The projector is popularized in various applications, including the multimedia conference, the data projecting and displaying, and the commercial application such as the projector screen or television, for immediately showing the desired image during the presentation. The projector is principally constructed of a light source, i.e. the bulb, an optical system and a power system. The optical system is configured for processing the lights transmitting from the light source and projecting to an external screen. The power system is configured for providing the projector with driving power.
In order to display a clear image on a larger projecting screen for more people, it needs to arrange a relatively high power bulb inside the projector. The high power bulb configured in the projector, however, would generate a greater amount of heat and result in a relatively high temperature while in operation, and thereby the operation of the other components of the projector would be reversely influenced. Furthermore, the high temperature as well as the great amount of heat produced by the bulb also reduces the life cycle thereof, which may increase the use cost for the projector. Accordingly, the cooling technique is always an important issue for improving the projector and reducing the cost thereof.
Please refer to FIG. 1, which is a diagram showing the interior arrangement of a conventional cooling device for the light source of the projector according to the prior art, as illustrated in the U.S. Pat. No. 6,203,159. A pair of exhaust fans 16′ are provided side by side in a line at positions corresponding to the exhaust port (not shown) of the rear case 5′ of the projector 1′. The exhaust fans 16′ introduce the cooling air drawn by three associated intake fans (not shown), so as to exhaust the hot air generated in the projector 1′. Through such configuration, a portion of the cooling air would flow into the projector 1′ through the opening 9022′ so as to cool the rear side of the light source 8′, and a portion of the cooling air would flow into the housing portion 9021′ so as to cool the front side of the light source 8′. In this case, the entire light source 8′ is provided with a desired cooling effect.
Nevertheless, the mentioned configuration still has some disadvantages. When the cooling air flows from the opening 9024′ into the housing portion 9021′, a large portion thereof will directly flow out the rear case 5′ along the housing portion 9021′, owing to the flow-guiding effect provided by the fans 16′. In this case, even the rotation rate of the fans 16′ is further increased, there is still only a quite small portion of cooling air that could flow into and thus cool the bulb portion which is always regarded as the dominating heat source of the light source 8′. Accordingly, such conventional cooling device for the light source of the projector needs to be improved due to the poor cooling effect for the bulb portion.
FIG. 2 is a diagram illustrating the interior arrangement of a further conventional cooling device for the light source of the projector according to the prior art, as illustrated in the U.S. Pat. No. 6,758,583. The cooling device 2′ configured to cooling a light source 10′ includes two axial-flow exhaust fans 20′ and 30′ attached to the case 50′, and also includes a blower 40′ installed in the projector.
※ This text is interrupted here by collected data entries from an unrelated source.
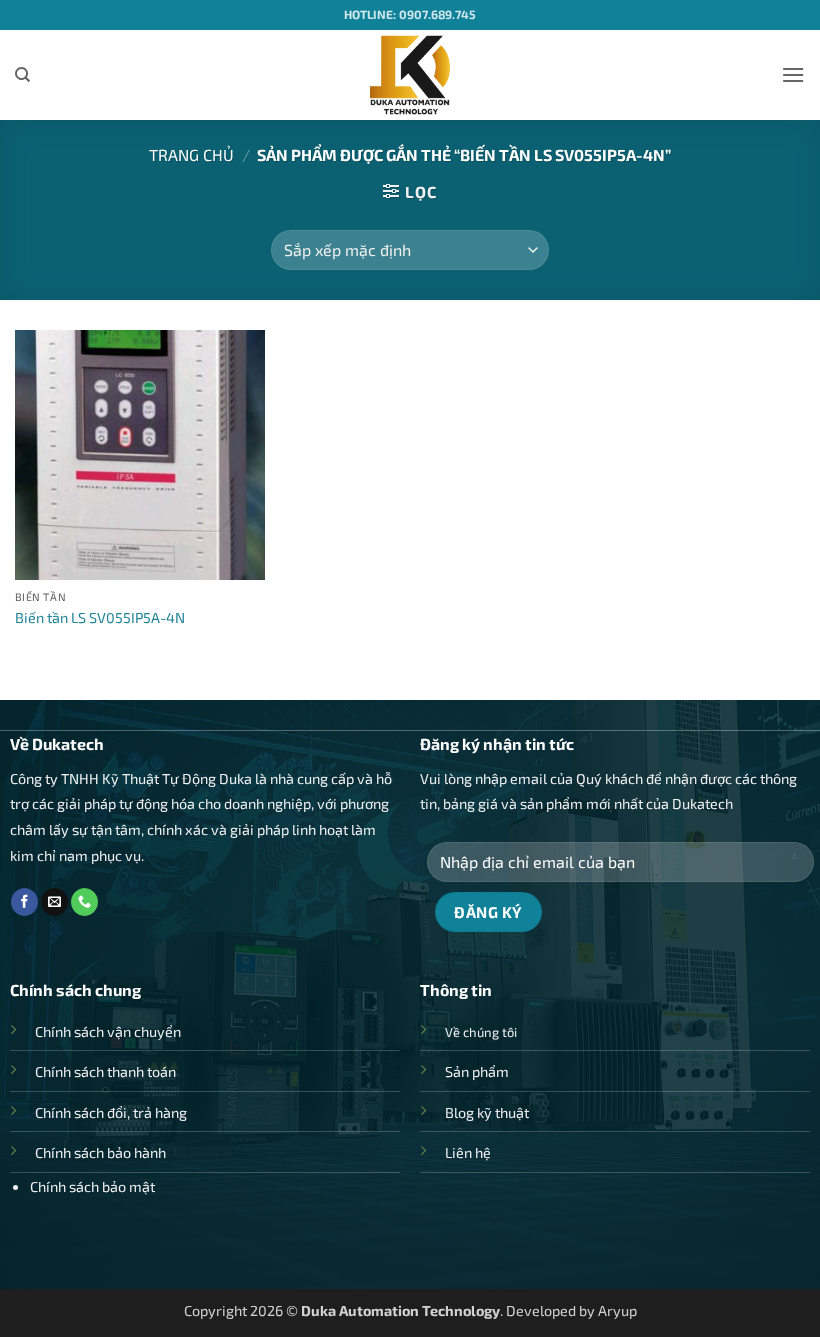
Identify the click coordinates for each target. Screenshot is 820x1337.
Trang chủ (191, 154)
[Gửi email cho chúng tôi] (54, 902)
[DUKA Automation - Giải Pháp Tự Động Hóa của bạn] (410, 75)
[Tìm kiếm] (22, 75)
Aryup (617, 1310)
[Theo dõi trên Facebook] (24, 902)
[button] (793, 74)
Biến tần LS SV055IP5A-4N (100, 617)
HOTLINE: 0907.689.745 (410, 14)
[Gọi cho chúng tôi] (84, 902)
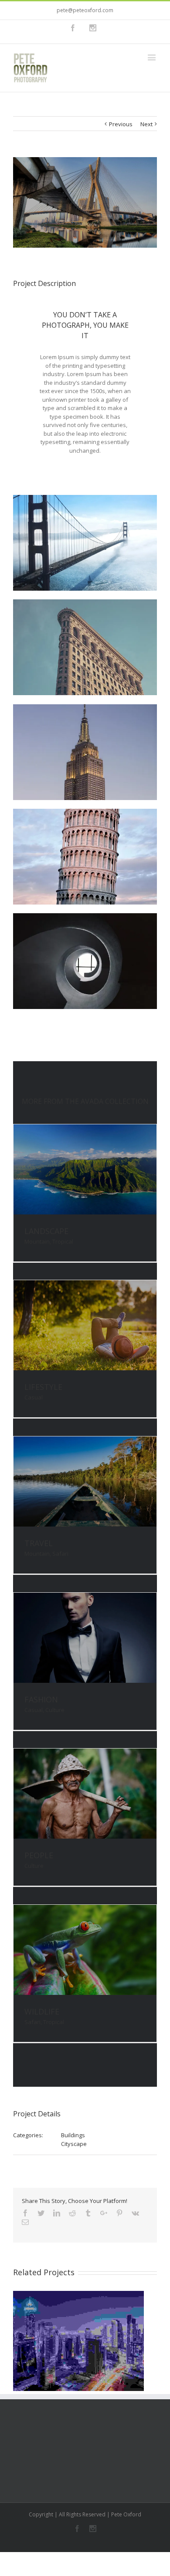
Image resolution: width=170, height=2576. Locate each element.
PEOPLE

The exhaust fan 20′ is located adjacent to the front end of the light source 10′ and the other exhaust fan 30′ is located adjacent to the rear end of the light source, where the hot airstream generated in the case is exhausted by the two exhaust fans 20′ and 30′, and the cooling air would be directed to the light source 10′ by the blower 40′.
In this case, the exhaust fans 20′ and 30′ operate only for exhausting the hot airstream from the case 50′. The blower 40′ is configured inside the projector and tends to provide a direct cooling effect for the bulb portion 11′ of the light source 10′. Since the blower 40′, however, is not specifically associated and configured with the light source 10′, a partition plate 70′ needs to be further configured between the exhaust portion of the blower 40′ and the light source 10′, so as to direct the cooling air. Accordingly, it is easily conceived that some portion of cooling air would still fail to effectively blow to the bulb portion 11′ of the light source 10′.
Furthermore, it is worthy to notice that the great amount of heat is not only produced by the bulb portion 11′, but also by the lead wire and foils of the light source. Hence it is so difficult to optimize the cooling effect for the bulb portion and the lead wire as well by adjusting only a single blower, since the bulb portion and the lead wire are so sensitive to the angle and direction of the blowing air. Accordingly, the mentioned conventional cooling device is disadvantageous in the difficulty in practice and the relatively poor cooling effect.
Based on the mentioned, it is necessary for each components of the light source of the projector to be individually cooled, so as to improve the life cycle and the lightening quality thereof. The conventional cooling device, however, fails in such demand so far.
For overcoming the mentioned drawbacks of the conventional cooling device for the light source of the projector, a novel configuration of cooling device therefor is provided in the present invention. The provided cooling device includes two blowers individually arranged on the respective sides of the light source, whose exhaust portions are aimed to the lead wire as well as the foil and the bulb portion, respectively, so as to provided an excellent cooling effect therefor.